Task to complete: Recast the listing, from its beginning through the line containing "The width and height of the screenshot is (550, 259).", as a JSON list of strings, one string per line. Leave out blank lines and pictures.
### Data for analysis
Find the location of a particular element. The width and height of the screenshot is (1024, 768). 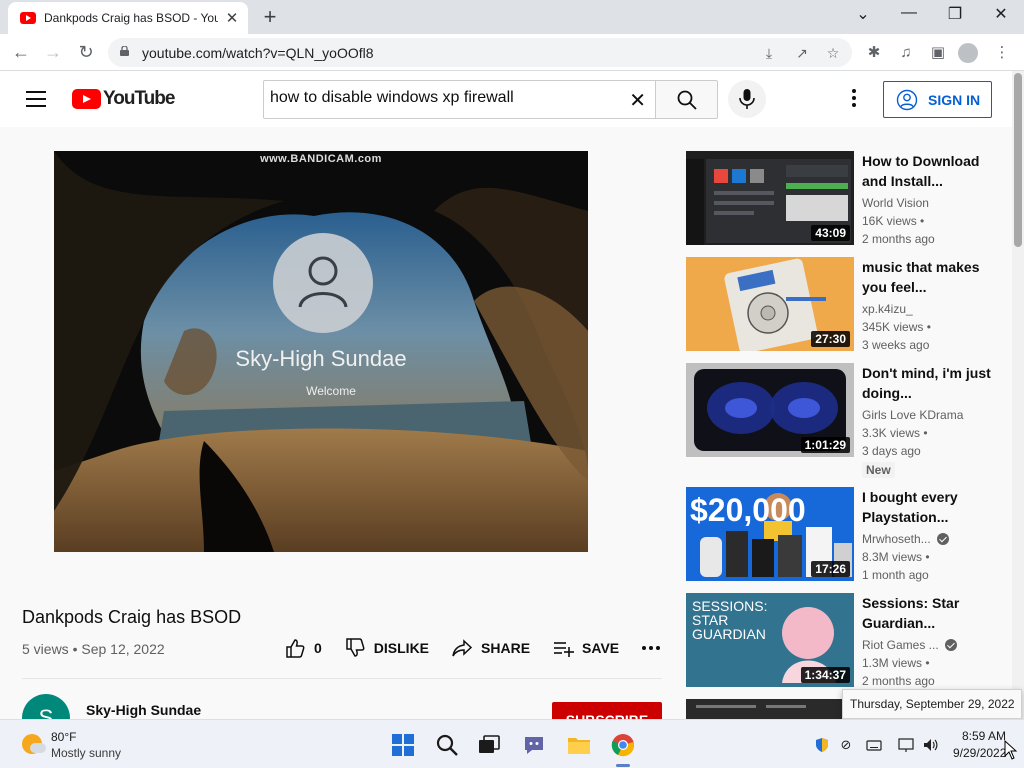

side-panel-icon: ▣ is located at coordinates (938, 53).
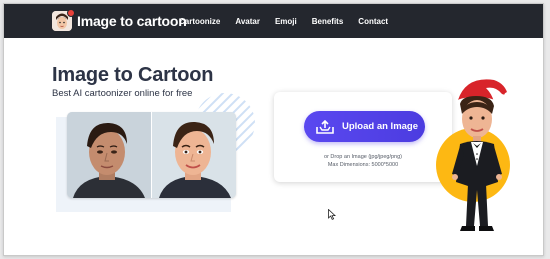 The width and height of the screenshot is (550, 259). I want to click on before-after-preview, so click(152, 155).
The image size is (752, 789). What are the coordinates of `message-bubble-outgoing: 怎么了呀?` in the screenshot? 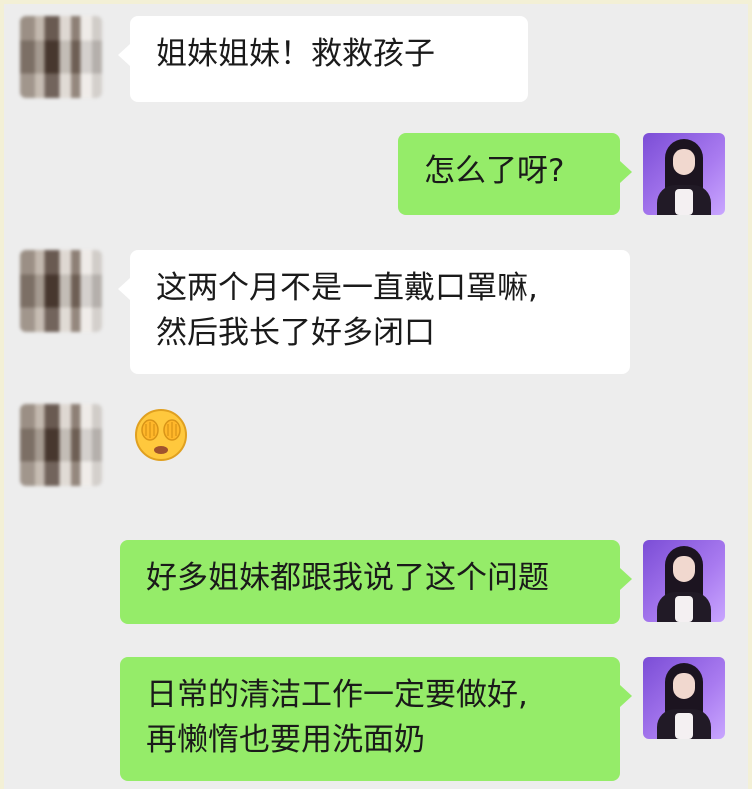 It's located at (515, 174).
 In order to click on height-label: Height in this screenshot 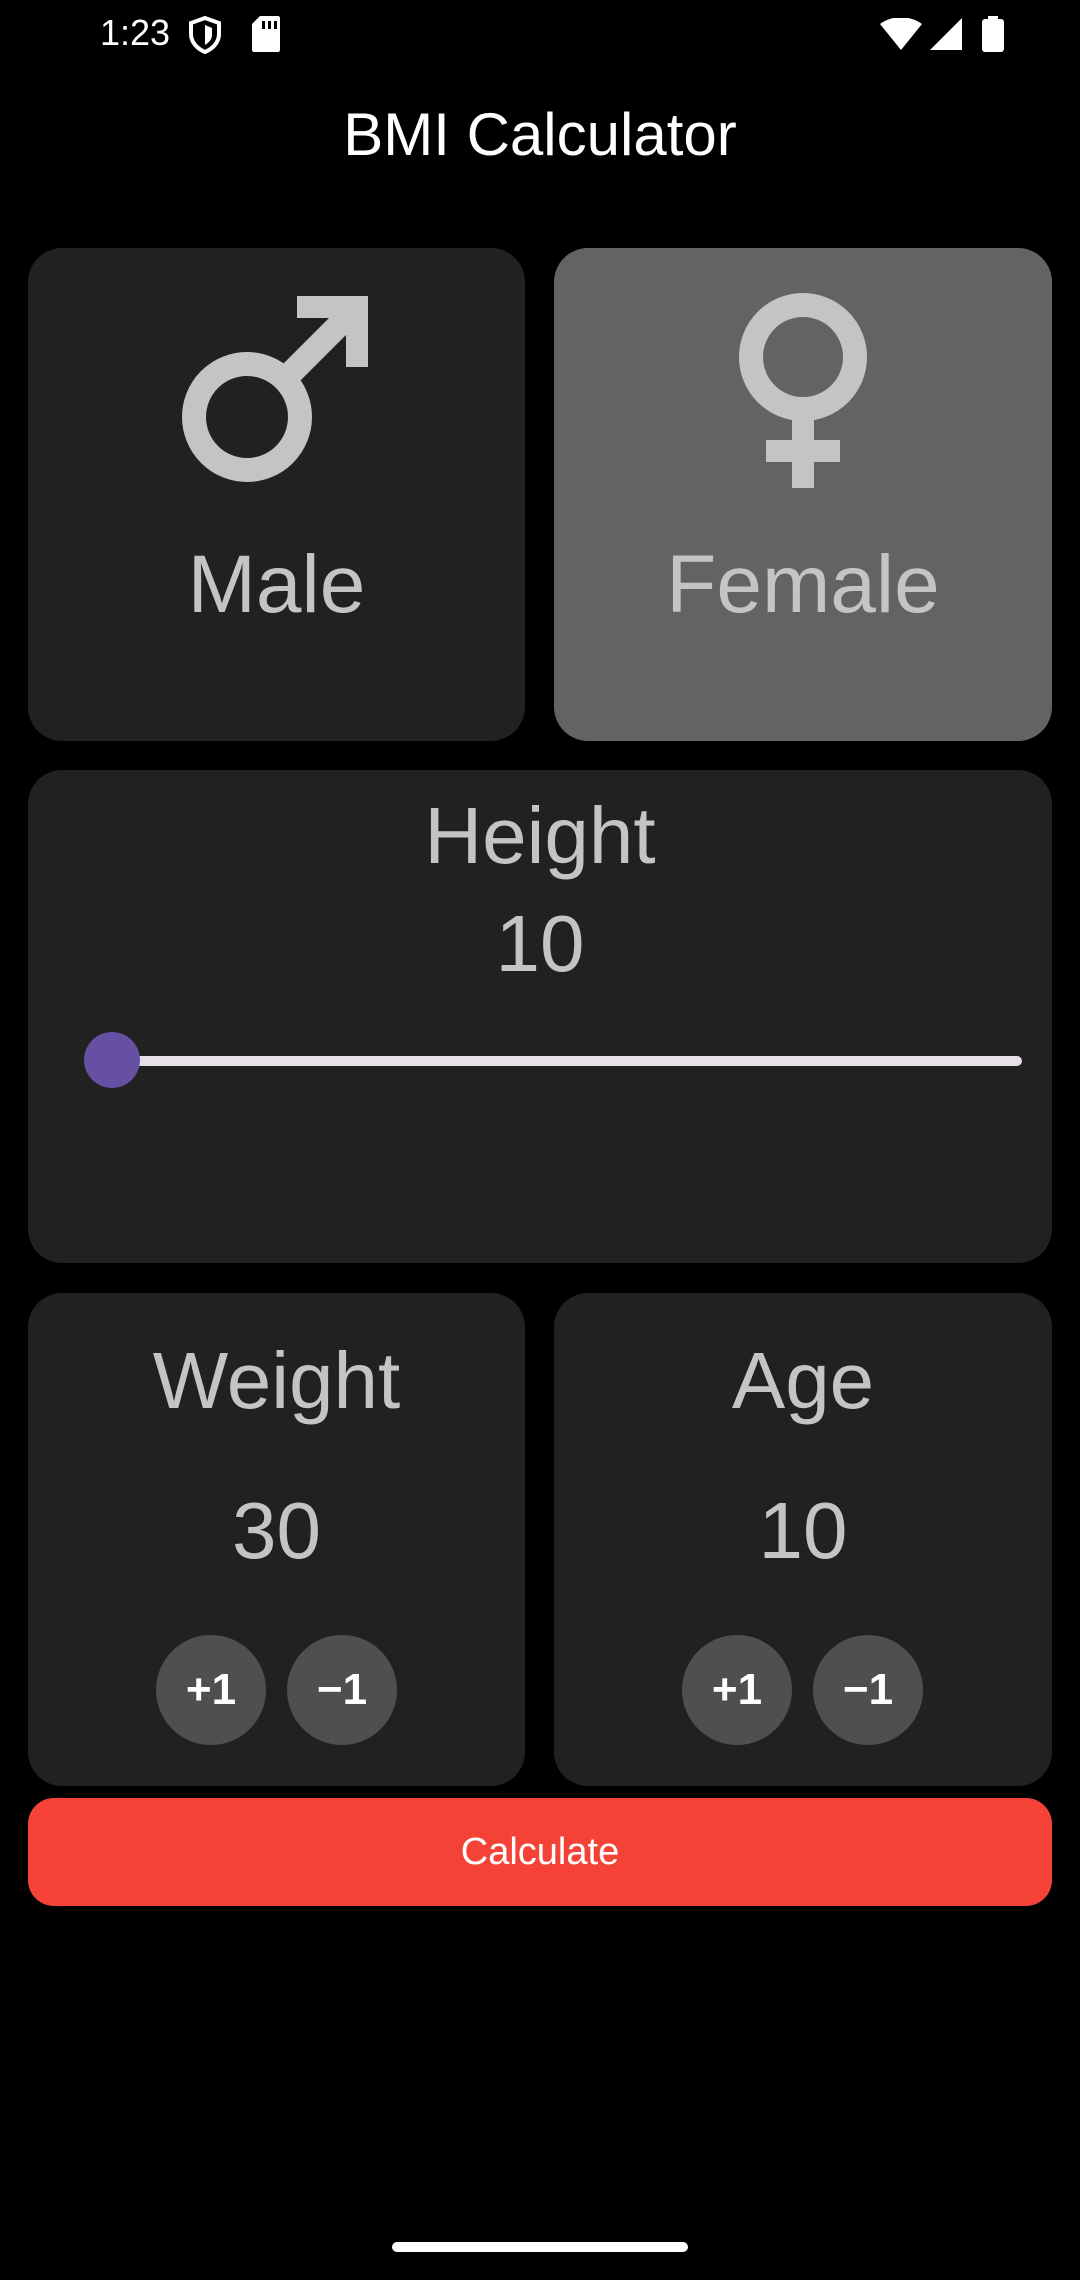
######
The completed task:
[
  "Find the location of a particular element. The width and height of the screenshot is (1024, 768). ",
  "side-panel-icon: ▣ is located at coordinates (938, 53).",
  " The width and height of the screenshot is (550, 259). I want to click on before-after-preview, so click(152, 155)."
]